TASKS TO COMPLETE
**A.** According to the Woodland Echoes album article, on what date was the first single released?
**B.** Rewrite the part of the Woodland Echoes album article starting at "Nick Heyward chronology" and ending at "18 July 2017.", putting "Bright Blue Sky" wherever "Baby Blue Sky" appears.
**C.** Carry on the article about the Woodland Echoes album from its last sentence.
**** PROVIDED TEXT ****
Studio album by Nick Heyward
- Released: 4 August 2017
- Genres: Rock, pop, alternative, indie
- Length: 42:04
- Label: Gladsome Hawk
- Producers: Nick Heyward, Phillip Taylor, Ian Shaw, Oliver Heyward

Nick Heyward chronology
| The Mermaid and the Lighthouse Keeper (2006) | Woodland Echoes (2017) |  |

= Woodland Echoes =

Woodland Echoes is the ninth solo album by English singer-songwriter Nick Heyward. It was released on 4 August 2017 on Gladsome Hawk Records. He has described it as accidentally biographical and influenced by "love, nature, togetherness, ‘70s’ pop, America, open spaces and afternoon tea".

==Singles==
The first single is a double A-side with the songs 'Baby Blue Sky' and 'Mountaintop' and was released on 30 June 2017. The video for 'Baby Blue Sky' was exclusively premiered by Music-News.com on 18 July 2017.
**** ROWS ****
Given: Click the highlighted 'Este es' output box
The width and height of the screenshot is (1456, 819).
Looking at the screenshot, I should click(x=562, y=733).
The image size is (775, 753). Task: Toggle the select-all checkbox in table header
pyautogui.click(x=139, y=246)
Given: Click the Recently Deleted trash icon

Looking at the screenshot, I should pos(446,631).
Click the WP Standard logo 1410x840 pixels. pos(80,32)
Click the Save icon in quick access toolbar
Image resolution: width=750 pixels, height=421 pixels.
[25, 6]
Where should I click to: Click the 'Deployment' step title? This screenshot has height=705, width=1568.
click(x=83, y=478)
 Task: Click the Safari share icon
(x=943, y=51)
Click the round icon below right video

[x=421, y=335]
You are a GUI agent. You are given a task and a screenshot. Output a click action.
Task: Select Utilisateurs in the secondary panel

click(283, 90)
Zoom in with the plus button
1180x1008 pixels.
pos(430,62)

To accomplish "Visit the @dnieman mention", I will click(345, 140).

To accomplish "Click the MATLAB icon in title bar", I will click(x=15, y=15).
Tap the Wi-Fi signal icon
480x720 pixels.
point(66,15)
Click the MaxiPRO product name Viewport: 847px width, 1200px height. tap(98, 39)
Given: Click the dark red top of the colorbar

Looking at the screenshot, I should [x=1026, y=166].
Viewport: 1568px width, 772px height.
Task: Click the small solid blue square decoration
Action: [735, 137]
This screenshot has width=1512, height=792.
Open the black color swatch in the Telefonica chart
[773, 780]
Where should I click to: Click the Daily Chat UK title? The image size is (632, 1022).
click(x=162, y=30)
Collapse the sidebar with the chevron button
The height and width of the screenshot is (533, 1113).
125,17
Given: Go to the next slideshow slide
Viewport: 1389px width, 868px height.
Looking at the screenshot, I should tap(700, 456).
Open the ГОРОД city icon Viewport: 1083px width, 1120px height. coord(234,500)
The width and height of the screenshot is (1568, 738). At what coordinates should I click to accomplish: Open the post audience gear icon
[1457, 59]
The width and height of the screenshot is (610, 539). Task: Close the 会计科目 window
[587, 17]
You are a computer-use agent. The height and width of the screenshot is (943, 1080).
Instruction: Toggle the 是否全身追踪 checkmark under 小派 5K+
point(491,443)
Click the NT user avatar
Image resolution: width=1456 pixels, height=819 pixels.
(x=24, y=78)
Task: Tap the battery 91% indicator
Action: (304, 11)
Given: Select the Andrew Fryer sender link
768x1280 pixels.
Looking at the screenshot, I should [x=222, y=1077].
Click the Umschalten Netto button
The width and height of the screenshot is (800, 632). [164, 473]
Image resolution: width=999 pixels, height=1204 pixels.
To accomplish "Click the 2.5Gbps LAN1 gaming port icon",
****
ANSWERS PROVIDED
**A.** 30 June 2017

**B.**
Nick Heyward chronology
| The Mermaid and the Lighthouse Keeper (2006) | Woodland Echoes (2017) |  |

= Woodland Echoes =

Woodland Echoes is the ninth solo album by English singer-songwriter Nick Heyward. It was released on 4 August 2017 on Gladsome Hawk Records. He has described it as accidentally biographical and influenced by "love, nature, togetherness, ‘70s’ pop, America, open spaces and afternoon tea".

==Singles==
The first single is a double A-side with the songs 'Bright Blue Sky' and 'Mountaintop' and was released on 30 June 2017. The video for 'Bright Blue Sky' was exclusively premiered by Music-News.com on 18 July 2017.

**C.**
The second single, 'Perfect Sunday Sun', was premiered by Billboard on 31 October 2017. Heyward describes the song as "my interpretation of indecision, idealism and havering – a kind of trilogy, like Krzysztof Kieślowski's Three Colours film series". "It starts off in Richmond, goes to Bedford Falls in It's A Wonderful Life, to San Francisco to Hitchcock".

'The Stars', described by Mojo magazine as a top 10 single and the best track on the album, was announced as the third single in conjunction with Record Store Day UK on 6 March 2018. It will be available on 10" vinyl with an exclusive b-side, 'Everyone & Everything'.

==Critical reception==

Rated at 82 in Metacritic's Best Albums of 2017, it's described as a "tonic for life" and "an aural injection of Vitamin D." The album's pastoral sound and unmistakable Englishness has garnered comparisons to Lennon and McCartney, Paul Weller and Teenage Fanclub.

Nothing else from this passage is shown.